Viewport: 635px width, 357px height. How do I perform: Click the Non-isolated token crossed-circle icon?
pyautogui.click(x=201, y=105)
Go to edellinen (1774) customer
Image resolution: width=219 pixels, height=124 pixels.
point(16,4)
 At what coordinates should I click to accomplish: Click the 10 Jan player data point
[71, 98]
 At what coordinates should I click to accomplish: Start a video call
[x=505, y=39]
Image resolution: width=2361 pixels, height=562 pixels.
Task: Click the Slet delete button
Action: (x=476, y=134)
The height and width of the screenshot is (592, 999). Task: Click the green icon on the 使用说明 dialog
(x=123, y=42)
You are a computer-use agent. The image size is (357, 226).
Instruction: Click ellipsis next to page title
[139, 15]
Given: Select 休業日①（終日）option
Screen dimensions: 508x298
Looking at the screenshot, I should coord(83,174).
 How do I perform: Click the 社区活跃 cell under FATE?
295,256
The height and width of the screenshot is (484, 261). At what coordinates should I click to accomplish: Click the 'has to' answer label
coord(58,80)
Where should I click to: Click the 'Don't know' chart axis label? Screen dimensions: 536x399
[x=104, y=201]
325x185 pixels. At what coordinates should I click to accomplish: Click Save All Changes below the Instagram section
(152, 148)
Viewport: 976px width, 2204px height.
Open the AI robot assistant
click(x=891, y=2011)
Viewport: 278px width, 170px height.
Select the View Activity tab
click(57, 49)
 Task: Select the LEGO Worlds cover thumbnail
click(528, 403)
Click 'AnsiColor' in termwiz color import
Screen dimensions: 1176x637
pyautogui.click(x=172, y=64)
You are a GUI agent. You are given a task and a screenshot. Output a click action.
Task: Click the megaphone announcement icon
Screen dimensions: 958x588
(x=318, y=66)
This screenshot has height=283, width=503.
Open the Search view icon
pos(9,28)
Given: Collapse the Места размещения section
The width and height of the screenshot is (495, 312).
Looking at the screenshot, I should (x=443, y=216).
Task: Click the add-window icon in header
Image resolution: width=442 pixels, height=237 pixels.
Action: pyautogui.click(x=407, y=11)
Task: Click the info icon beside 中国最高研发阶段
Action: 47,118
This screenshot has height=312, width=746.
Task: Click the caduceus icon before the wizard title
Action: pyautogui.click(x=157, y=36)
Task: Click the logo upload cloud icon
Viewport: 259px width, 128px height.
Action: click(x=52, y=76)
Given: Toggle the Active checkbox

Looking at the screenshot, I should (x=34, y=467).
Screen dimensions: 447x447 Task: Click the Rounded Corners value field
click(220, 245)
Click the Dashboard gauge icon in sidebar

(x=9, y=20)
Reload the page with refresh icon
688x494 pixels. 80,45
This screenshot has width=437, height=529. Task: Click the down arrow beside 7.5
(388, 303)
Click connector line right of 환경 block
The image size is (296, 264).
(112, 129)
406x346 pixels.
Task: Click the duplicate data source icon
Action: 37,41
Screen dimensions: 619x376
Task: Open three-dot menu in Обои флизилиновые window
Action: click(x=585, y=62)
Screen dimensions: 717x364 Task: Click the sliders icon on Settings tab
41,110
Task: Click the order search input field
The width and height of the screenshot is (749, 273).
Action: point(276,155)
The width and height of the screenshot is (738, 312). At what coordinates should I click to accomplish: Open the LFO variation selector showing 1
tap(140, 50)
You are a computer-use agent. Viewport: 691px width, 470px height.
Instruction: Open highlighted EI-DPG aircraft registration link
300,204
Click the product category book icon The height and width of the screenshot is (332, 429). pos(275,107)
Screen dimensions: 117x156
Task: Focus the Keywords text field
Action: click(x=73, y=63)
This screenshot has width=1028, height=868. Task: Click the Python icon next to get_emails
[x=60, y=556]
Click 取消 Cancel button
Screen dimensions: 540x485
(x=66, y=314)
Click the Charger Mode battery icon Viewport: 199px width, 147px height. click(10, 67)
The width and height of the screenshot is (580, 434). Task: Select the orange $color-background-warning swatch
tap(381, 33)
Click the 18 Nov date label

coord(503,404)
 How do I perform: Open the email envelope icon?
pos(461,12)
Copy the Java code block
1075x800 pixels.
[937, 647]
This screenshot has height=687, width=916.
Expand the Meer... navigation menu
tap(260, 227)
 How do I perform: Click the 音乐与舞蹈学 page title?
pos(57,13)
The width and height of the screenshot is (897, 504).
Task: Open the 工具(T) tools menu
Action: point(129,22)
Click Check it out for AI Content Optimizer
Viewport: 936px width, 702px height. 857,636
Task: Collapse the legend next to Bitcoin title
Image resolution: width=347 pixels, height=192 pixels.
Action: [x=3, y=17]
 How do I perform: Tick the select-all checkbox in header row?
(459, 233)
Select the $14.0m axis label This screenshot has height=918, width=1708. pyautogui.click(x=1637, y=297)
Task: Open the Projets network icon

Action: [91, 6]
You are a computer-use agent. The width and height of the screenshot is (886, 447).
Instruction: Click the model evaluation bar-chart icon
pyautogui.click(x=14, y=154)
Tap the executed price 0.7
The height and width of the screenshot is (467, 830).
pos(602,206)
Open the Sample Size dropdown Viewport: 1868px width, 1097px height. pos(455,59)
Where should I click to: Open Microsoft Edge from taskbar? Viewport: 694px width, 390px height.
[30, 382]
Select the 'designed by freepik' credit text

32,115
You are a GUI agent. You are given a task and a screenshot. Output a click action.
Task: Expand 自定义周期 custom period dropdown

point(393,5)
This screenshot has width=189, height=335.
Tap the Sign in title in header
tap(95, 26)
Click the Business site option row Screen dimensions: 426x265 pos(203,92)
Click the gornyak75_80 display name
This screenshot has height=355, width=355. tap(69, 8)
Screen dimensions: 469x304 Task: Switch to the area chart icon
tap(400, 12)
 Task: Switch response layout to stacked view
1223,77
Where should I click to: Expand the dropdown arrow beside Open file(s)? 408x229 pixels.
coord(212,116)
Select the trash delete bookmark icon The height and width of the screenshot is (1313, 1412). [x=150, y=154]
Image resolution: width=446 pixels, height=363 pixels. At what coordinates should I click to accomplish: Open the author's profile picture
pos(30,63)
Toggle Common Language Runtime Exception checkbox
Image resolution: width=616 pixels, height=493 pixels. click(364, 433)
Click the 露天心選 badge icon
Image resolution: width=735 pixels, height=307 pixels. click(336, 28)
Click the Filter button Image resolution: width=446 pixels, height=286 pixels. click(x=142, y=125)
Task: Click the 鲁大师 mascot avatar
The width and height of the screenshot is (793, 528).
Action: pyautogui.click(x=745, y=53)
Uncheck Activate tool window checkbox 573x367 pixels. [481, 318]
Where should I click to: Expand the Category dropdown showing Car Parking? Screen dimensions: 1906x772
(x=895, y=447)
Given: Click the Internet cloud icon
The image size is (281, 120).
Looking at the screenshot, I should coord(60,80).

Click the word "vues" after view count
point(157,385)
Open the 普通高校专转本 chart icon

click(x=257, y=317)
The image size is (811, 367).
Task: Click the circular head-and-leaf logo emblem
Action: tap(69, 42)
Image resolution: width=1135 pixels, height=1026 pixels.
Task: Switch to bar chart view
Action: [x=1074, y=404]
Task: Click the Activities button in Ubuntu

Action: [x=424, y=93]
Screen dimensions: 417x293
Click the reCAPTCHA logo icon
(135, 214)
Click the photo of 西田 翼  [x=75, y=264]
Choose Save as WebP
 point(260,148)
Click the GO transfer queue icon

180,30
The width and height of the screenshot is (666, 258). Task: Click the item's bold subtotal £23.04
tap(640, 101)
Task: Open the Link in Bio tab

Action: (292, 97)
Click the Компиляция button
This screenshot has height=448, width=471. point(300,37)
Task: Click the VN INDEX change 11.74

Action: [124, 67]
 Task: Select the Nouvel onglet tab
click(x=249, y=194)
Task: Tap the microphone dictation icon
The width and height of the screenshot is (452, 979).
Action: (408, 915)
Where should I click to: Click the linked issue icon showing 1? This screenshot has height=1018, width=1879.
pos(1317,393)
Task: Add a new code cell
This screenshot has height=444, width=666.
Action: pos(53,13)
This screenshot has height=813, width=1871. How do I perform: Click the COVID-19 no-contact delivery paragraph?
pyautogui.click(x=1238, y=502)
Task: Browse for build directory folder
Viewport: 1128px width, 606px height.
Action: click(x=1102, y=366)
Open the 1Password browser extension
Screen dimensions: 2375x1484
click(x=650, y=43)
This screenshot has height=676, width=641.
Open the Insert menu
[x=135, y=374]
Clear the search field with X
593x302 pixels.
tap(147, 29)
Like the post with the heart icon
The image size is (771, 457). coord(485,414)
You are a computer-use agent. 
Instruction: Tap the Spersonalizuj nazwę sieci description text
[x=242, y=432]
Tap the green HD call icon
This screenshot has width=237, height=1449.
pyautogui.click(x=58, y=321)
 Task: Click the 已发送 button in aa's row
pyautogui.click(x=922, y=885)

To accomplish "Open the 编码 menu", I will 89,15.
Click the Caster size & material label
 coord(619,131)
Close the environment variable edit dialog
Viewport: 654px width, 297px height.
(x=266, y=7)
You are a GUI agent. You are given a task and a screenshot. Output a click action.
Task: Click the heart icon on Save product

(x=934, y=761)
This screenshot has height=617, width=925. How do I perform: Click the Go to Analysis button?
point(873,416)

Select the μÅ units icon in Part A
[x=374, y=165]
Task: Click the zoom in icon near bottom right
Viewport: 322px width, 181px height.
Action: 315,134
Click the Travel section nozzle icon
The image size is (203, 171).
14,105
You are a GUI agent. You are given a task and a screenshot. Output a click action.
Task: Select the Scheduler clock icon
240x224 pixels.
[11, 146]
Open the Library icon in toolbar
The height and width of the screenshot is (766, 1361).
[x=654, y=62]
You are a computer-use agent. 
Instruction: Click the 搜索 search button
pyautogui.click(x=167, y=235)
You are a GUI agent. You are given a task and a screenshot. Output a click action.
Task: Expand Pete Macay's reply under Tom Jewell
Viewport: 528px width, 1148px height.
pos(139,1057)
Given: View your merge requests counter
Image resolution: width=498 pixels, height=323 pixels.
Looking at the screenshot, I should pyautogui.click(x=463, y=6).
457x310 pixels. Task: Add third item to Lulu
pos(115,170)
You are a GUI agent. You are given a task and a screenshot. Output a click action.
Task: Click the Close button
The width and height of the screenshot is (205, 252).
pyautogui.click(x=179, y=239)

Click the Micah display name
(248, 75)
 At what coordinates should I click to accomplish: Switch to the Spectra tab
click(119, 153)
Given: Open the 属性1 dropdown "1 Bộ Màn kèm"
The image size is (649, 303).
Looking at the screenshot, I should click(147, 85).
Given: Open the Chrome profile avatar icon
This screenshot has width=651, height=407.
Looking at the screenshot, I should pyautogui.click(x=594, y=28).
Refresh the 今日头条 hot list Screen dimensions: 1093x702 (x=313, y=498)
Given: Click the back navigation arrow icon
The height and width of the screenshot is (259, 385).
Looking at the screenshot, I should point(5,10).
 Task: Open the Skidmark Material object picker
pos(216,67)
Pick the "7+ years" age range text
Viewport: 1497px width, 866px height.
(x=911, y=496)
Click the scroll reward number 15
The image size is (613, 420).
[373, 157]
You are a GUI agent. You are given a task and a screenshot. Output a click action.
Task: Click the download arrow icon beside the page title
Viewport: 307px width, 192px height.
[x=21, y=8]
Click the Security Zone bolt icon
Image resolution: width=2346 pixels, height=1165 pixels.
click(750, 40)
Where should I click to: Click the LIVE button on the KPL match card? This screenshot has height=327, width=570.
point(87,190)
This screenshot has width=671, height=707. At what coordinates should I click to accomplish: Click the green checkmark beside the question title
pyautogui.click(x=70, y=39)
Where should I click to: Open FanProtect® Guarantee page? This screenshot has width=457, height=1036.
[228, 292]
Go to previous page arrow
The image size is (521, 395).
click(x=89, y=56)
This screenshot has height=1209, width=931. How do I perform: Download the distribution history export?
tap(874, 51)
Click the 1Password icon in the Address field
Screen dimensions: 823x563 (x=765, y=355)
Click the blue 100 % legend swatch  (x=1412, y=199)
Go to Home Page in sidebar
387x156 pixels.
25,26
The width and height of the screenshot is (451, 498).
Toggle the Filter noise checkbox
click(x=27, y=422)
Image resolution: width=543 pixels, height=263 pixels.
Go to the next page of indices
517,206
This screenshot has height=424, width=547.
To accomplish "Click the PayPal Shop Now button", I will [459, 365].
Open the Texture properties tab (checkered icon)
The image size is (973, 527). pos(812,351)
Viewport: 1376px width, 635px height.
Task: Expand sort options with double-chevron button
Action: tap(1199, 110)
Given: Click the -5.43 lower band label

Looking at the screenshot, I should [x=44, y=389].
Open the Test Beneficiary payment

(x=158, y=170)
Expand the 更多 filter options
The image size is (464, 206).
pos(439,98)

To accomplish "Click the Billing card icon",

_TASK TO COMPLETE:_ Convert everything in the listing above, from the line containing "The width and height of the screenshot is (580, 434)." down to the line containing "pos(461,12)", both included, into a Markdown table with the columns Row and Line. Omit blank lines.

_ANSWER TO THE EXERCISE:_
| Row | Line |
|---|---|
| 1 | The width and height of the screenshot is (580, 434). Task: Select the orange $color-background-warning swatch |
| 2 | tap(381, 33) |
| 3 | Click the 18 Nov date label |
| 4 | coord(503,404) |
| 5 |  How do I perform: Open the email envelope icon? |
| 6 | pos(461,12) |